===== TEXT =====
Der Second Screen ist inzwischen Alltag – wie kann die klassische TV-Werbung mit der dadurch sinkenden Aufmerksamkeit in Werbepausen umgehen?
Das ist sicherlich für die Werbetreibenden und Agenturen gleichermaßen eine Herausforderung. Man sollte allerdings hervorheben, dass auch vor der Massenverbreitung von Smartphones der TV Zuschauer Werbepausen zur „Zerstreuung“ genutzt hat: Sei es durch das Aufnehmen der TV Zeitschrift oder das Gespräch mit seinem Partner. Zu glauben, vorher hätte jeder TV Zuschauer in der Werbeunterbrechung gebannt auf das TV Gerät geschaut, wäre naiv. TV Spots hatten also immer schon die Aufgabe, die Aufmerksamkeit des Zuschauers zunächst einmal auf sich zu ziehen. Und die Bedingungen dafür sind ideal, denn das TV Gerät ist groß – heute deutlich größer als noch vor wenigen Jahren – und eigentlich immer im Sichtfeld. Zudem bietet die Tonspur vielerlei Optionen. Das zeigen auch einige Studien zur Blickfeldforschung: TV ist am häufigsten Impulsgeber für die Aufmerksamkeit des Zuschauers. Dies kann aber natürlich auch der negative Impuls sein weg zu schauen und das Smartphone in die Hand zu nehmen. Beispielsweise weil Werbung läuft, die den Zuschauer nicht interessiert. Der Blick des Zuschauers ist aber niemals starr, er wandert permanent zwischen den Screens hin und her. Der Kreation des Spot kommt damit heute eine noch größere Bedeutung bei.
Welche Rolle spielen insbesondere Text und Ton bei der TV-Werbung in Zeiten des Second Screen?
Insbesondere der Tonspur kommt eine extrem wichtige Aufgabe zu, denn sie hat die größte Chance, die Aufmerksamkeit des Zuschauers wieder auf den Big Screen zurück zu holen. Dabei zeigt sich, dass es nicht unbedingt die großen Knalleffekte sein müssen. Absolute Stille kann manchmal den größten Effekt haben, ebenso wie ausgefallene Wortschöpfungen, eine interessante Stimme oder ein Trigger, der klar macht, wer jetzt genau aufpassen sollte. Textelemente können dies ebenfalls bewirken, wenn sie auch aus dem Augenwinkel heraus wahrgenommen werden.
Welche Chancen ergeben sich umgekehrt dadurch, dass ein Interaktions-Device in der Hand des Zuschauers liegt?
===== ZEILENAUSZUG =====
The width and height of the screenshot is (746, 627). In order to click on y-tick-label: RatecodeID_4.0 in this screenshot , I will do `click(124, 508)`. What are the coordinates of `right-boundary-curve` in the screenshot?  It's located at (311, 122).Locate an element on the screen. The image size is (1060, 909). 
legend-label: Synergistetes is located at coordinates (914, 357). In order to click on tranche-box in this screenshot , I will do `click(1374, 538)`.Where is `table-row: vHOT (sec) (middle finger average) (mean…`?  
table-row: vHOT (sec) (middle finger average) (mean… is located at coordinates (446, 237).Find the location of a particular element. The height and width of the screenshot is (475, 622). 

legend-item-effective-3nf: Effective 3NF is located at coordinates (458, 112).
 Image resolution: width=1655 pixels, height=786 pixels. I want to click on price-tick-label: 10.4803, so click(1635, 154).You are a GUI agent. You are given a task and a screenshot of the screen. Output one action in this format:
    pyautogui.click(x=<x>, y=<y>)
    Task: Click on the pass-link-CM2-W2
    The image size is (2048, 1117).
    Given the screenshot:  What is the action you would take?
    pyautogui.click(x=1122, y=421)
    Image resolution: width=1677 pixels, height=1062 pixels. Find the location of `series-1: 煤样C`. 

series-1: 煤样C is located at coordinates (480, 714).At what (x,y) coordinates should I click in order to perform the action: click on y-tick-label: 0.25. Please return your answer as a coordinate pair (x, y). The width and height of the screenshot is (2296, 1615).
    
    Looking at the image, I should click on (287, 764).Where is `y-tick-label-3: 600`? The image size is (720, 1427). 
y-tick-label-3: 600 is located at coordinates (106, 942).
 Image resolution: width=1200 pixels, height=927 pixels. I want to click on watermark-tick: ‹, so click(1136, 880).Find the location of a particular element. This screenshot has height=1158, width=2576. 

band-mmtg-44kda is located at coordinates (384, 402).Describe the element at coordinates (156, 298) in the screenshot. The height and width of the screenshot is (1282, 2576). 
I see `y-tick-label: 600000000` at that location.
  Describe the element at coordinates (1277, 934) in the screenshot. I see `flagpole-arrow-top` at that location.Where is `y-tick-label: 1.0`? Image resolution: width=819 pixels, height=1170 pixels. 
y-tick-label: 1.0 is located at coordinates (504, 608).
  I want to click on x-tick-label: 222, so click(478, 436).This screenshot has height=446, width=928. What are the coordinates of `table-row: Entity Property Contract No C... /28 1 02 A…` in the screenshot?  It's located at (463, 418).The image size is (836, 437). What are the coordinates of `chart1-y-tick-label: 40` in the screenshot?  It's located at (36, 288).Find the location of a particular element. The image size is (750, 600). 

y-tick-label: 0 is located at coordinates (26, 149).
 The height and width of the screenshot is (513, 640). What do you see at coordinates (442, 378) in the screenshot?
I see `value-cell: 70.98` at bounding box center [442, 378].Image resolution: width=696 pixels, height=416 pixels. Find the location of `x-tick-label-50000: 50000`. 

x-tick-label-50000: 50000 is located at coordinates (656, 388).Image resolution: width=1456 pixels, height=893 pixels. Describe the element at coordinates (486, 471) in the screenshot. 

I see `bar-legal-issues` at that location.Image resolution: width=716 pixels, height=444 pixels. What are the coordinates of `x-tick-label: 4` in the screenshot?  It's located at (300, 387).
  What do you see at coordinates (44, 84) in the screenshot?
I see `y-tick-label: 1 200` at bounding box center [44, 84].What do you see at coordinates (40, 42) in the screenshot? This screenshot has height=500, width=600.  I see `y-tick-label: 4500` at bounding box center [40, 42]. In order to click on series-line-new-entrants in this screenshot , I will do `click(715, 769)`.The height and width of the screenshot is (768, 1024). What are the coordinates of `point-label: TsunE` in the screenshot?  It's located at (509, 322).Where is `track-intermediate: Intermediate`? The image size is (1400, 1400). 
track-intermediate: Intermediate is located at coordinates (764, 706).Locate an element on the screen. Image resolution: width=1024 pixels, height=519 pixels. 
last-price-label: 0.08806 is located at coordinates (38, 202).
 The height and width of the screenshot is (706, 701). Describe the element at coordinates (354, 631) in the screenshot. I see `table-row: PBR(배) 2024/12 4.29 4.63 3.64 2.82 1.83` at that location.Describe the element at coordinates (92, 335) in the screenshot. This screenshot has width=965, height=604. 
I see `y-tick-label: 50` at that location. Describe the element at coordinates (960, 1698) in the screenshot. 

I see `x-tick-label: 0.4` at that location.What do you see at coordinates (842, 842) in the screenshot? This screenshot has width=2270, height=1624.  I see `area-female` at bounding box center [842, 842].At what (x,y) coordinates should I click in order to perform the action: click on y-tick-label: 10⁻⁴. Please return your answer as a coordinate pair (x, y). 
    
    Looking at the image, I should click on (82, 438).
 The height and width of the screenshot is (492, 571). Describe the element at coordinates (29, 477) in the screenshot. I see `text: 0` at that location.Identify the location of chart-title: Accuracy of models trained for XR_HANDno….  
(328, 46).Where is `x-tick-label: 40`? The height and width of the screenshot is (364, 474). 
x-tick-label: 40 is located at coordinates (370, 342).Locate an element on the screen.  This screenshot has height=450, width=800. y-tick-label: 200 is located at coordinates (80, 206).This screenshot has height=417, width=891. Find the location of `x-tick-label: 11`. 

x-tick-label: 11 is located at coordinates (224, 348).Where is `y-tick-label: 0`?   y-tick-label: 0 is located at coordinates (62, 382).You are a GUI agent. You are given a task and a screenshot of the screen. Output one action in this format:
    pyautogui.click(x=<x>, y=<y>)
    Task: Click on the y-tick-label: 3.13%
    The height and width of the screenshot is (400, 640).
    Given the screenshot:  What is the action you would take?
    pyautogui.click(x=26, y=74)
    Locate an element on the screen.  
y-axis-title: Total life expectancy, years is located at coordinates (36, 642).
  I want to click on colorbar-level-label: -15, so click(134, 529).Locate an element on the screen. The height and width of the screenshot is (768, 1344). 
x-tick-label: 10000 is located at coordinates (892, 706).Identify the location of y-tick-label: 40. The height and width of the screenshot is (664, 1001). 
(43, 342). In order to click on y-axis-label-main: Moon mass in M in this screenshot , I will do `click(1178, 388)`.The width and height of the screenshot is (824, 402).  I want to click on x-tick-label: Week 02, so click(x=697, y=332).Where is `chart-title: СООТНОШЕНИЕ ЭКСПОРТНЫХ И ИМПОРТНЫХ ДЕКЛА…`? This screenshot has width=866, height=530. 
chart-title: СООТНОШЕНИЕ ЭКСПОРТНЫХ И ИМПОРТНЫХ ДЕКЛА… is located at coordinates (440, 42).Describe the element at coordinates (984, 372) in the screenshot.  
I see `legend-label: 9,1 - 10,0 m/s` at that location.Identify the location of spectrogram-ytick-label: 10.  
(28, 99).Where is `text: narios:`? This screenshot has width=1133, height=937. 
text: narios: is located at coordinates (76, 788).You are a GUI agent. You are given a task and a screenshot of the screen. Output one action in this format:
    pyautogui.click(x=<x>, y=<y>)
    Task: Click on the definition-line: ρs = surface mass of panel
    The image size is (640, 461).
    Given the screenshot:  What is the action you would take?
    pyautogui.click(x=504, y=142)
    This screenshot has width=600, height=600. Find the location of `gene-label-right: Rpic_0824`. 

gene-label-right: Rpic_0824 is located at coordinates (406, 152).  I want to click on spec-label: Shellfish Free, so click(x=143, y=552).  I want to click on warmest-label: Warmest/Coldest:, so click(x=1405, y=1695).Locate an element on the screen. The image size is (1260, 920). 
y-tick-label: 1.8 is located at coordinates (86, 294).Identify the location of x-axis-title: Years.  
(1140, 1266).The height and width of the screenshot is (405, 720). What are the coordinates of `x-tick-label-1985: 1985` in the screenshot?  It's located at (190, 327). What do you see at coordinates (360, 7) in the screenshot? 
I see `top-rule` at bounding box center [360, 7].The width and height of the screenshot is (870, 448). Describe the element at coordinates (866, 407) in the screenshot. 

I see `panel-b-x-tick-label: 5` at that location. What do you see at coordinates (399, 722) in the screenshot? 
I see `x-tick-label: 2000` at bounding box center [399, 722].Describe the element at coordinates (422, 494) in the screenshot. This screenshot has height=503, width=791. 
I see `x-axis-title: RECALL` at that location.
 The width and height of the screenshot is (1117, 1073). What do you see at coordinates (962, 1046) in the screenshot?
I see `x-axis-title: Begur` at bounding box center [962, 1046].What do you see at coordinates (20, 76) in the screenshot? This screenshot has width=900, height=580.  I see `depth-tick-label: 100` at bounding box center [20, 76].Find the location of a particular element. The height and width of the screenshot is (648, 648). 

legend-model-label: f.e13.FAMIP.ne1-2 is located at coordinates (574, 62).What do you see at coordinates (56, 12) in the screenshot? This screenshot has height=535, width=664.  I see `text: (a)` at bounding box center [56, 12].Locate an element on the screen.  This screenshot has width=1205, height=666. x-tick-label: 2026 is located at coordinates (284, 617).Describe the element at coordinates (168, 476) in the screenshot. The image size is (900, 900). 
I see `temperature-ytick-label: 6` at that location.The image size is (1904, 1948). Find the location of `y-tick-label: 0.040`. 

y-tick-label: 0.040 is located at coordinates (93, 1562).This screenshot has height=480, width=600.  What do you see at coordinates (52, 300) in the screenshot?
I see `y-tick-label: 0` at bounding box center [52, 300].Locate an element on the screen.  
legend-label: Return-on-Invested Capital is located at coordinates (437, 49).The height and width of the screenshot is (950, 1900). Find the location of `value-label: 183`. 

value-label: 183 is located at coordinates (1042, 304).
=====
AUFGABE A:
Welches Element hat laut dem Text über TV-Werbung und Second Screen die größte Chance, die Aufmerksamkeit des Zuschauers auf den Big Screen zurückzuholen?
AUFGABE B:
Greifen Sie den Text über TV-Werbung im Zeitalter des Second Screen an seinem Ende auf und setzen Sie ihn fort.
Die Zeilen werden für die Bearbeitung nicht benötigt.

ANTWORT A:
Die Tonspur.

ANTWORT B:
In erster Linie ist die Hemmschwelle für Direct Response viel kleiner geworden. Wenn ich etwas Interessantes sehe, muss ich mir das nicht merken und später im Web nachschauen, ich tue dies oftmals sofort. Zumindest für den ersten Blick auf das beworbene Produkt oder die Dienstleistung. Insofern profitieren beispielsweise e-commerce Kunden immens. Aber auch für Marken-Artikler muss das kein Nachteil sein, denn auch für sie sind weiterführende Webangebote wichtig und im Zweifel ist der Weg für Stammkäufer viel kürzer, ein interessantes Produkt, auf das sie aufmerksam geworden sind, via Social Media im Follower-Kreis zu verbreiten. Die Messbarkeit solcher Effekte unterstreicht zudem die Wirkungskraft des Mediums TV und eröffnet wieder Optimierungsoptionen für die Kampagne.
Welche Chancen und Herausforderungen ergeben sich bei Channel-übergreifenden Kampagnen durch die zunehmende Verbreitung von Smart-TV-Geräten?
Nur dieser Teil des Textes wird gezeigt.